At the very least, in this current period when celebrity is often manufactured for influence, the inclusion of areas where someone has not "lived" what they teach comes to me as vitally important... especially in this example of "starving unjust systems of liberty." If someone is teaching this concept and also exhibiting an opposing example in their personal life, it allows the idea that liberty is for those deemed worthy by upper tiers deciding the value of worthiness. In an examination of Gandhi's influence... glorified longer than he has only recently been more fully understood... it seems to me that sharing where he failed and what that might have meant, could offer readers a fuller perspective on how we may individually fail in matters dealing with increasing our care for each other. That seems like something that would serve us during these harsh times.

Wizard Withwords's avatar

Gandhi taught disciplined, non-violent resistance to unjust power, and he lived it. Publicly, consistently, and at enormous personal cost, including repeated imprisonment and physical harm.

The concerns being raised centre on well-documented criticisms of Gandhi’s early views on race, his patriarchal assumptions, and his late-life celibacy practices, which many people find troubling today. Those critiques exist, and the criticism is real and valid, but they are not examples of Gandhi failing to practise what he preached in relation to non-violent resistance. They are examples of how even widely admired historical figures sometimes failed to live up to personal standards we would reasonably expect today.

These events took place nearly a century ago, within vastly different cultural, spiritual, and social frameworks, shaped by colonialism, Victorian morality, and ascetic traditions very different from modern Western norms. Historical context does not excuse poor judgment, but it does matter if we are trying to understand history rather than flatten it.

There are many figures who profoundly changed the course of history whose philosophies and public actions deserve recognition, even as aspects of their personal lives do not withstand modern scrutiny. Abraham Lincoln held views on race that are unacceptable today. Martin Luther King Jr. and John F. Kennedy had deeply imperfect personal lives. Nelson Mandela supported armed resistance earlier in his life. Winston Churchill’s racism and imperial decisions are rightly criticised. Susan B. Anthony used racist rhetoric in pursuit of women’s suffrage. Thomas Jefferson enslaved people while articulating democratic ideals. This list could go on.

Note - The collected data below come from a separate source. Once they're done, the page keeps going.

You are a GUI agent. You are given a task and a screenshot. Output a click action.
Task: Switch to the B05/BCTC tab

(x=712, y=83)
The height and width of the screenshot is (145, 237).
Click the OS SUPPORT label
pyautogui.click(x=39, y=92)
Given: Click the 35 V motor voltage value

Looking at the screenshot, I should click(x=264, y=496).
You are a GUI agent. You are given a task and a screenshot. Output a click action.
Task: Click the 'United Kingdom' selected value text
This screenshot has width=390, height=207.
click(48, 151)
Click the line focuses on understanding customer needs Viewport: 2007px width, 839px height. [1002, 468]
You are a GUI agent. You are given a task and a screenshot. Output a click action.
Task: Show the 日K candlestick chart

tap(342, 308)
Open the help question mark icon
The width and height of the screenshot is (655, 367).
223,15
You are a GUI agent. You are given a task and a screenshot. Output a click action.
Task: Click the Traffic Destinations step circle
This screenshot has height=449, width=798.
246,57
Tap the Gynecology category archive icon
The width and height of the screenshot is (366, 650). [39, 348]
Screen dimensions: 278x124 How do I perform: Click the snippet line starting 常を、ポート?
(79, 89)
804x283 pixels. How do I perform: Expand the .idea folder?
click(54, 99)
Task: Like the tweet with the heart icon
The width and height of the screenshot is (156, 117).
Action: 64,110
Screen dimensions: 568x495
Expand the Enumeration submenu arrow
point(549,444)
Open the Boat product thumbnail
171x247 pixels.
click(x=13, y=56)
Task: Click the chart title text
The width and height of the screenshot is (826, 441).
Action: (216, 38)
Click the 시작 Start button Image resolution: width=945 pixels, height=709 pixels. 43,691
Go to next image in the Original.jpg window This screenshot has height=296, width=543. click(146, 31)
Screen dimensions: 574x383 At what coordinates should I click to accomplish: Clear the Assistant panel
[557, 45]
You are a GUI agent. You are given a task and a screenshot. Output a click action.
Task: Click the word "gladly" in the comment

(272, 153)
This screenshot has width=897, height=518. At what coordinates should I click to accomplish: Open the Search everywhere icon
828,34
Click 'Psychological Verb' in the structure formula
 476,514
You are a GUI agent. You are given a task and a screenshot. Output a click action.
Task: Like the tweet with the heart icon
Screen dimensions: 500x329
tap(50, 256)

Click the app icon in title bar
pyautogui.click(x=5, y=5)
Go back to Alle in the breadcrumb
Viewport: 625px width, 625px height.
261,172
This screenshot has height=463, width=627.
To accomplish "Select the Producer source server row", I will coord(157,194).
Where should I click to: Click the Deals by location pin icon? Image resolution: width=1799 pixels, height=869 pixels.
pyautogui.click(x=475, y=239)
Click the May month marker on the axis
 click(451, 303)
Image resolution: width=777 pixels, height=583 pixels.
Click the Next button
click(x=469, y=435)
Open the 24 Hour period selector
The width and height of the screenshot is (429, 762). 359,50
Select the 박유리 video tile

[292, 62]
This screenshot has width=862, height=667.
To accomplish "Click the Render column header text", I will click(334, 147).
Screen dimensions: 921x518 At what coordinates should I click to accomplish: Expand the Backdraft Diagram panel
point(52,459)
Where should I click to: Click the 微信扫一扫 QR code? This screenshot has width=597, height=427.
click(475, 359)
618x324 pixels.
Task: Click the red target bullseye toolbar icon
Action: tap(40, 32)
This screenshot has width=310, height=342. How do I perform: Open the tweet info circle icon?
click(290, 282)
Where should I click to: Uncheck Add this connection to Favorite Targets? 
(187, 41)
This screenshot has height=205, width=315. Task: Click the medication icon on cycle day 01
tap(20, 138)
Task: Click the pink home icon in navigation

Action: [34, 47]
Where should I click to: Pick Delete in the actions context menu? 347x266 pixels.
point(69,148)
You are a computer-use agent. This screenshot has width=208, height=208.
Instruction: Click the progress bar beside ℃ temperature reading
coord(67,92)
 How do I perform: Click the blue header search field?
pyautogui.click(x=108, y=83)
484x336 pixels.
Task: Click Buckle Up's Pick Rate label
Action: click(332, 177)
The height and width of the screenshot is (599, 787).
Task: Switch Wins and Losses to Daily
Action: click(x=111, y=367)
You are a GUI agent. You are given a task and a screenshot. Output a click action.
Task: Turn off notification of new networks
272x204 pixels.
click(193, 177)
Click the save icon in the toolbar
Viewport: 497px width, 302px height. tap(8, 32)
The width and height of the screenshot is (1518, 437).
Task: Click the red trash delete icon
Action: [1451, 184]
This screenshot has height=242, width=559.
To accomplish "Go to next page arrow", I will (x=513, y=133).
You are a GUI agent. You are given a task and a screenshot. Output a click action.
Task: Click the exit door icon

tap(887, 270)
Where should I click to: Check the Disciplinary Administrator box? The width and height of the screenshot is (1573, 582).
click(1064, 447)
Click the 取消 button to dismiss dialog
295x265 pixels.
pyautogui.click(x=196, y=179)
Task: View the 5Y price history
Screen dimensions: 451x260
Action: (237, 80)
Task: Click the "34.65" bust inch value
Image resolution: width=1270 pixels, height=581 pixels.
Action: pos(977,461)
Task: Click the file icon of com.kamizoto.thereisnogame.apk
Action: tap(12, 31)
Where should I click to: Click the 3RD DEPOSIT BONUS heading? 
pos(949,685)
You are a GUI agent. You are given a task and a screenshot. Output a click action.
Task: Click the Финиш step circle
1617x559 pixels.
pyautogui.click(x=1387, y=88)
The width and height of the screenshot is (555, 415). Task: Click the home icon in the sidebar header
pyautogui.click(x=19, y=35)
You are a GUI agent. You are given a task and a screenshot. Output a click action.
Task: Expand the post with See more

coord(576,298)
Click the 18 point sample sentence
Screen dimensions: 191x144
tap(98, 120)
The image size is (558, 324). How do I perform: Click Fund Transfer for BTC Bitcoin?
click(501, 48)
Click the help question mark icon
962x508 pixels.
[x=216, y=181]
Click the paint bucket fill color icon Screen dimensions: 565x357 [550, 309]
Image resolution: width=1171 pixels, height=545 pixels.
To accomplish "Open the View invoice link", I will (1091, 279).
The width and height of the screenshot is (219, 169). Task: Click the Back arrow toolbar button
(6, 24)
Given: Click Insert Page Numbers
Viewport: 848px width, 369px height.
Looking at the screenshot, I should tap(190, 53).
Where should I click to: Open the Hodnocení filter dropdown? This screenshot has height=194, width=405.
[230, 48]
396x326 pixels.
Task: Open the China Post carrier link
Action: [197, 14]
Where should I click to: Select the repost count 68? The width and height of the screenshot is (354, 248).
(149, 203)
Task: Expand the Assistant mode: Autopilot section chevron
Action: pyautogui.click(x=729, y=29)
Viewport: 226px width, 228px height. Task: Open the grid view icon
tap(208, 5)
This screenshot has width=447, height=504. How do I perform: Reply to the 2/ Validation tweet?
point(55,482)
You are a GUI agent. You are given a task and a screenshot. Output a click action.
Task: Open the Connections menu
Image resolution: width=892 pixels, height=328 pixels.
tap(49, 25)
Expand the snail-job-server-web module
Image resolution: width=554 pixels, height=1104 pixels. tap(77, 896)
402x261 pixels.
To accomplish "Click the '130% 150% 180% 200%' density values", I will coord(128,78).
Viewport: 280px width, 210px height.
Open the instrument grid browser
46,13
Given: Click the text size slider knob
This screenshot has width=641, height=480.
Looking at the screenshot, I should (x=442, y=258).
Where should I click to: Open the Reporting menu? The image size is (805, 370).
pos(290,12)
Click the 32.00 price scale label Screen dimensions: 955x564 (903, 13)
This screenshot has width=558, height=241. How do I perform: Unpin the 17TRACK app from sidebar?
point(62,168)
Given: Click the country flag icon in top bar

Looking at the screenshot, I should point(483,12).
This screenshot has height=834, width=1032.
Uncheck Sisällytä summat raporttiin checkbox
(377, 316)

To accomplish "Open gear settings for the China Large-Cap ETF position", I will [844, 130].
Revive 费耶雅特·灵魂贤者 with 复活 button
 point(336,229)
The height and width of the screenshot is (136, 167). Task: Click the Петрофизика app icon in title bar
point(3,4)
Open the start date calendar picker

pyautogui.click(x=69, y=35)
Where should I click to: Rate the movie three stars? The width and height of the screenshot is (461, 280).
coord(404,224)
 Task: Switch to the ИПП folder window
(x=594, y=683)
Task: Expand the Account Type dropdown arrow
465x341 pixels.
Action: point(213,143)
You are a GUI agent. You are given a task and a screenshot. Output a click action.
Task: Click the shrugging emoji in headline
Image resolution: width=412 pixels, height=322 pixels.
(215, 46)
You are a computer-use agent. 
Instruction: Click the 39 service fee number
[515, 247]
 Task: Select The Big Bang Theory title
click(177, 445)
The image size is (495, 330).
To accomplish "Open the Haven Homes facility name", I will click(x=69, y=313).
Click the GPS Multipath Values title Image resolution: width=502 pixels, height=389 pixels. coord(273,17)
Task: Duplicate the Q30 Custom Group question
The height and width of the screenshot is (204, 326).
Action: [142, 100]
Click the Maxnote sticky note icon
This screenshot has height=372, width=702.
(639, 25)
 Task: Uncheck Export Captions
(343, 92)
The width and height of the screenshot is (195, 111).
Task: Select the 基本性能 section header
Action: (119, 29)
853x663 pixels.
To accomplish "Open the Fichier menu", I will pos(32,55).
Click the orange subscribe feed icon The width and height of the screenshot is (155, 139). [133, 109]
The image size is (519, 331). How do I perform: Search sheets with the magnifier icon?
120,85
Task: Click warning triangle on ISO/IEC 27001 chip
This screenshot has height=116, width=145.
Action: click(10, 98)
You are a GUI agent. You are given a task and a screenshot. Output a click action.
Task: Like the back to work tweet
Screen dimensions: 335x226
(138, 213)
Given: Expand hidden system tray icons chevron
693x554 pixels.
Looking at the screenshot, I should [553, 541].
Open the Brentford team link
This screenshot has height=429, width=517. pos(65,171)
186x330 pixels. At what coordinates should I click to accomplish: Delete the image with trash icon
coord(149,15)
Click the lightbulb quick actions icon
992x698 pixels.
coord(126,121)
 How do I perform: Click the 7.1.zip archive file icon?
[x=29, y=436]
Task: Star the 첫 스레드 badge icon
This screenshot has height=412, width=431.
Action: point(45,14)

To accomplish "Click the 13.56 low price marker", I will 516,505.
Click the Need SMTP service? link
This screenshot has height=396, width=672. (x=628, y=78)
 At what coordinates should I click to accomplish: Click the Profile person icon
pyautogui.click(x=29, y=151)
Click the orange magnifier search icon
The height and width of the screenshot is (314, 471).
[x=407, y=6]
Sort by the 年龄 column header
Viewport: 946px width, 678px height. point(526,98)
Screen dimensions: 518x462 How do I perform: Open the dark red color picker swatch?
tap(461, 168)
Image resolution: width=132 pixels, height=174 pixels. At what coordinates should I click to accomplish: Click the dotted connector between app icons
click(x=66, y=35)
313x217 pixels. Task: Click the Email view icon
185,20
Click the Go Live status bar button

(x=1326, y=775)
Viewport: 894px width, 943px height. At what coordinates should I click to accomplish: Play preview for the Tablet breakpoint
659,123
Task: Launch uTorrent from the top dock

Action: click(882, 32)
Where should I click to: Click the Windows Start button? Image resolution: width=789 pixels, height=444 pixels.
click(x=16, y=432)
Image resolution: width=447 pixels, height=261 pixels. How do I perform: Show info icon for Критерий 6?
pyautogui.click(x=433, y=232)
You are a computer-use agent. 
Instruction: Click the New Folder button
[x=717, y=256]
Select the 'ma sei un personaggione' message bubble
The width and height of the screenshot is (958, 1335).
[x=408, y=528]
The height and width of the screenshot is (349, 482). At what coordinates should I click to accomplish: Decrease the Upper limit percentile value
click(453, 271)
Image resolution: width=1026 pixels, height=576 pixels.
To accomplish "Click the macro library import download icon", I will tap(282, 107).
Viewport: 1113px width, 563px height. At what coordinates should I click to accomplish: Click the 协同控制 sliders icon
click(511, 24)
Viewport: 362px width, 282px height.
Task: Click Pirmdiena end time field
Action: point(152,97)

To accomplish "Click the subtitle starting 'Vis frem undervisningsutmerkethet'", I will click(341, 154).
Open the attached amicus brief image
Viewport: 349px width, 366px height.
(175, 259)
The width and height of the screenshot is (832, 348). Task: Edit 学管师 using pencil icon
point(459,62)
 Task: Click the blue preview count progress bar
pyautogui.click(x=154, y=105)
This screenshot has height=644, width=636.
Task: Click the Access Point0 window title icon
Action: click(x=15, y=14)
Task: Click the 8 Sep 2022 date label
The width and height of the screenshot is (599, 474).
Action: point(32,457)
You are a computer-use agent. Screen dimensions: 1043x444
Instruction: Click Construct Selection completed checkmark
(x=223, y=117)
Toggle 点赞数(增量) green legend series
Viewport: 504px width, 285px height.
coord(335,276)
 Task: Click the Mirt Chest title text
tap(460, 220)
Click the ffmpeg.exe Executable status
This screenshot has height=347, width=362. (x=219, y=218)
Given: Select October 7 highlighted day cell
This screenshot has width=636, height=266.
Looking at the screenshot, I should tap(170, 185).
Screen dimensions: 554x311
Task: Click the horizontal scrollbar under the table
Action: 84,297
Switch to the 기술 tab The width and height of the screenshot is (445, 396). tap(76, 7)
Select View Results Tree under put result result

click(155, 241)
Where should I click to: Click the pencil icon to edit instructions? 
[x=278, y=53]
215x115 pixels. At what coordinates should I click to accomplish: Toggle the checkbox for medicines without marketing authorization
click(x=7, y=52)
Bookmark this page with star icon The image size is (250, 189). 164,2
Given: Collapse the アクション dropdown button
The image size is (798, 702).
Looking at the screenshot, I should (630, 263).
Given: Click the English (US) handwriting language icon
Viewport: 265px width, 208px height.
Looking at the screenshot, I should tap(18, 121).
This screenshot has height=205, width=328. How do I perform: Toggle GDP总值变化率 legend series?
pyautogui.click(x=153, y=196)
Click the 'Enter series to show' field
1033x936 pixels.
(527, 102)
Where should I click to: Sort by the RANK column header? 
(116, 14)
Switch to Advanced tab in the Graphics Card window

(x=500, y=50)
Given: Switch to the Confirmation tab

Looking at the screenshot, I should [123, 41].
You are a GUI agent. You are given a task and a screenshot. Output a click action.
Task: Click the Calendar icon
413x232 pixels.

Looking at history in context does not excuse harm. It allows us to learn honestly from both achievement and failure. This piece was not presenting Gandhi’s life as a model to be emulated in all respects. It focused on the philosophy and practice of non-violent refusal that led India out of colonial oppression. On that question - the withdrawal of consent from unjust power - Gandhi never wavered, and he remains one of the clearest historical examples of that strategy in action.

Gandhi was not perfect, and some of his personal behaviour is troubling, especially when viewed from the standpoint of 2026, but those failings do not contradict the core philosophy examined here. This essay was not a full moral accounting of his life; it was an examination of how disciplined, non-violent resistance functioned against imperial power, and why it proved effective. To catalogue every aspect of his personal life in order to discuss that strategy would have turned the piece into a biography, which it was not.

I don’t expect everyone to agree with how I framed this. Reasonable people will weigh these questions differently, and I respect that. My aim here was clarity about strategy and history, not the final word on a complex human life.

I appreciate the care people have brought to this discussion - thoughtful disagreement is part of how we deepen our understanding, and I’m glad this piece has invited that.